To turn up at the donor’s office for that initial meeting with my team was quite a challenge in itself – especially since I had come direct from the airport after many hours of travelling.  But I managed to hold it together while we talked with the EU delegation and then I was driven off to the hotel.  The Ibo Lele Hotel was up a long winding steep road above Petionville.  It seemed to be common in Haiti to drive in the back of the hotel, against the hillside. The functional areas were all hidden away here including reception, and the rooms, the restaurants and the pools were out front, hanging on the edge of the hill with stupendous views across the city.

The Ibo Lele Hotel had a kind of Spanish feel to it, hacienda style, but with a Haitian twist and the poor construction of many a hotel I had visited.  My room had several routes to it, all of which means going down and up stairs.  Maybe it was the lie of the land that had stopped them building  a single storey across the whole plot; more likely it was just jerry-building and ad hoc extensions that led to the maze of corridors and alleyways.

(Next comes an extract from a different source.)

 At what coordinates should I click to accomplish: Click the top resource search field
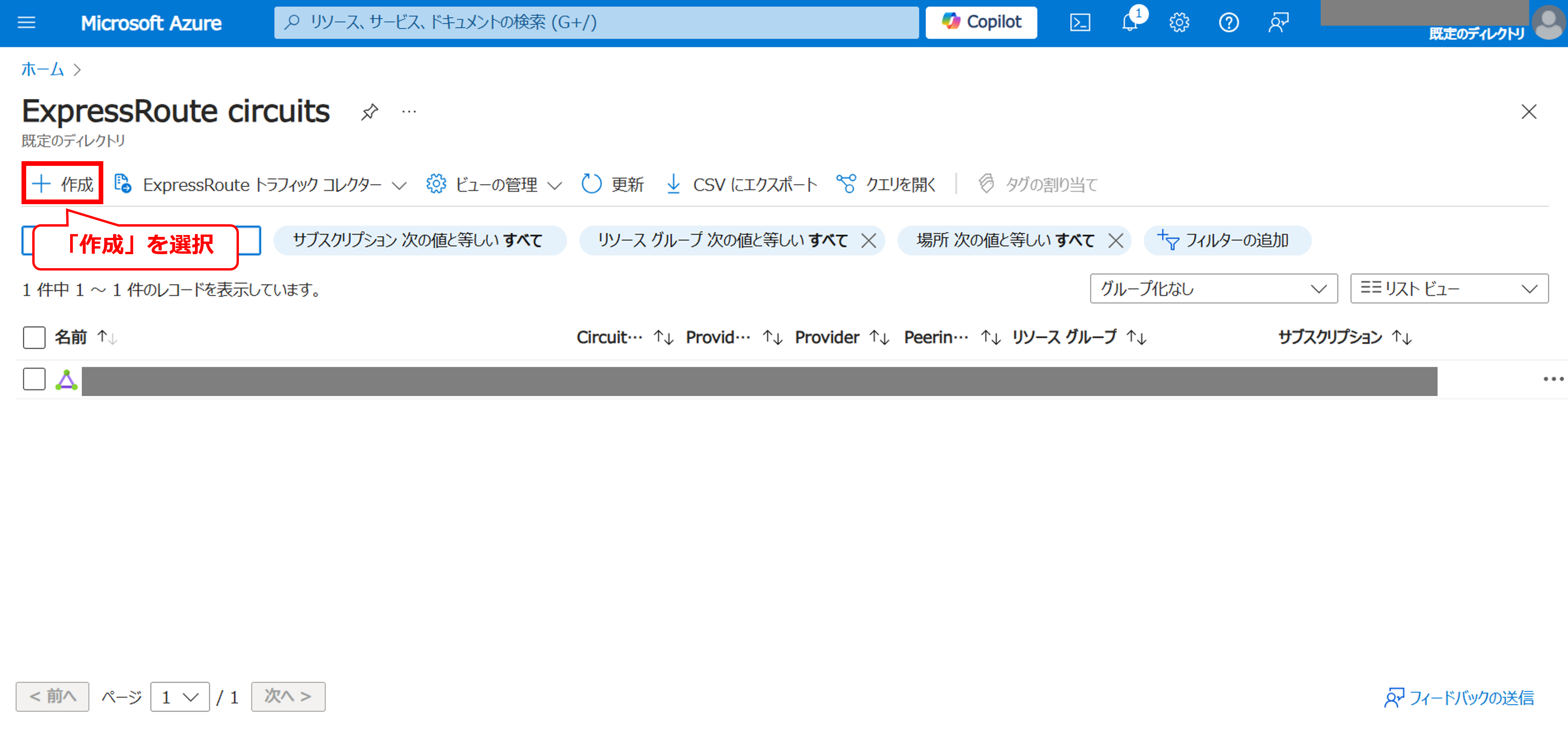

I spent the rest of the afternoon recovering from the travel in my room.  Towards dusk I got a call from Jean-Luc, he and Chris had got back from their meetings and would meet me in the restaurant in half an hour.  I went out to grab a beer and wait and look out over the valley from the terrace.

The huge throbbing metropolis was laid before me, from the sea in the west to a large salty lake to the east.  A mass of houses interspersed with occasional industrial units, intensive farm activities, fuel storage tanks, and in the centre the long green strip of the airport where occasionally I could see planes landing or taking off – the silvery American Airlines plane in particular glinting in the low angle sunshine.  The noise of traffic, a few boom boxes and heavy thuds from building sites or dumper trucks somewhere out in the suburbs, drifted up to my hilltop viewpoint.

Behind the city a wall of mountain reached as far as the eye could pan.  In some places houses clung to the hillsides, in others great landslip scars were clearly visible with the naked eye.  A covering of grasses was discernible on these hills, but so few trees.

Directly below heavily walled compounds shielded the villas of the Haitian rich, glimpses of swimming pools and tennis courts in amongst the thick lush ornamental trees.  To my left, the distinctive steeple of a yellow church in Petionville – in the central square – poked out above the other buildings and trees.